And lo, the morning came when the People of the Dawg began their one-thousand-year reign of terror over all the reeking hordes of the Southeastern wastes. And there was rejoicing in the lands, and everyone tailgated forth, and sometimes fifth and sixth, wherever they might find a place.
But some there were, within a few hundred miles of the Holy Hedges, who revered not the People of the Dawg. And they dwelt in a sickening and decrepit shanty of a mudhole, and its name was Statesboro. And their warriors were not of an ancient and manly race, but of less than twenty years. And their battles were not with the most fearsome and savage tribes, but with the stench-begotten clusters of the wimpy and womanly, whose names were like unto Youngstown and other simpering and feeble clans. And they fashioned for themselves the battle icon of the Eagle, for they were, indeed, an endangered species and their day of extinction, did it not surely draw nigh? And the People of the Dawg set forth to make that day come sooner.
And lo, these Birdpeople were like unto miserable, misbegotten, miasmic midgets who shutteth not their craven pie-holes in the day of their greatest peril; for the great spiked feet of the Dawg warriors, each toe in itself greater in height and muscle and manliness than an entire offensive lineman of the Birdpeople, stood ready to trample and annihilate them, like unto skittering and slimy roaches with great yammering mouth-holes. And still the Eaglepeople chattereth; still they bringeth forth the smack, though they spelleth none of it right in their shameful and simple-minded illiteracy.
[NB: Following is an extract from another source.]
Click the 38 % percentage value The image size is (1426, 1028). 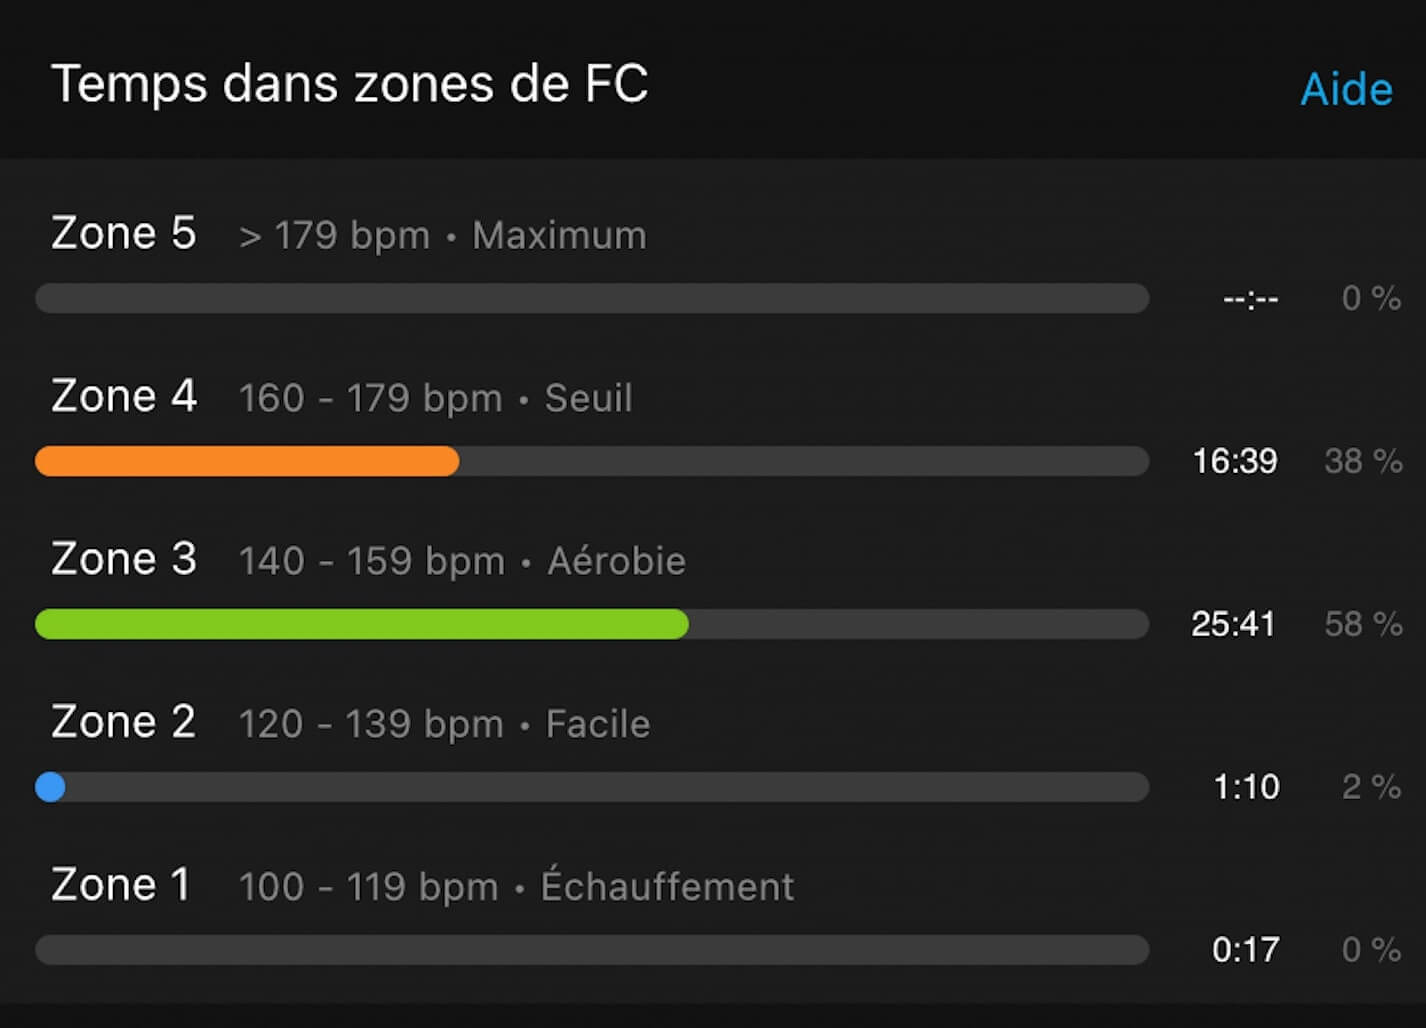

And still they revered their leader, who sayeth idiotic things, such as that the tribes of East Tennessee State were more savage than the People of the Dawg; and the Great Wall of Stroud and the towering Cedar of Seymour looked forth at one another, seeing it forth on the bulletin board of Bait and Tackle, and sayeth, Surely this weasel shall become like unto a stain on the great and grassy grounds of Sanford. They baiteth, we tackleth. And thy great footman, Adrian the Alleged, shall he not wear a thick and many-tonned coat of snarling, chisel-fanged warriors, more fleet-footed than himself, who shall Dawg his every step?
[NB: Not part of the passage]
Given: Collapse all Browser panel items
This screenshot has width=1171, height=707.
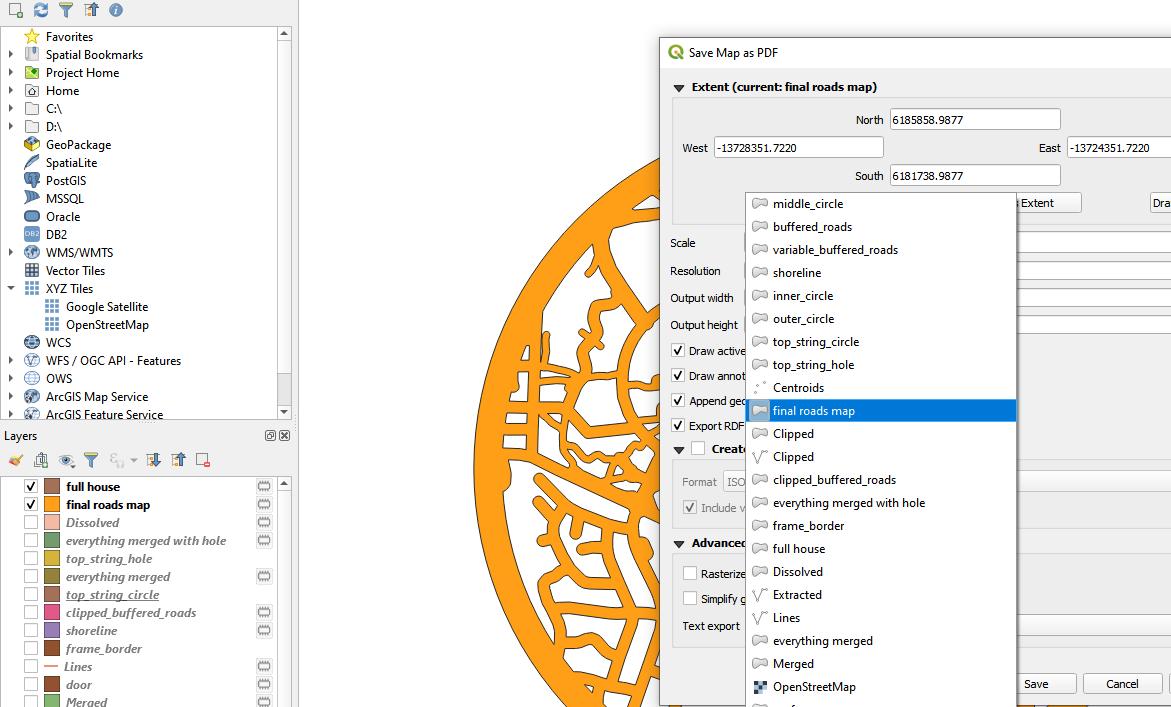Looking at the screenshot, I should (x=89, y=10).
Hear, O Sucklings of Southern Soft-Scheduled Cesspools! Thou hast journeyed beyond the wee elves of thy accustomed nursery-games. Thou shalt be mangled, mutilated and mute-mouthed midgets when night falls upon the Holy Hedges. And thou shalt reenter thy tractors for a long and weeping journey back to thy Lovely League of Lollipops. And the People of the Dawg shall not even remember thee as they come into their kingdom, against the more savage hordes of the manly regions. And thou shalt rejoice not to be remembered by warriors such as these.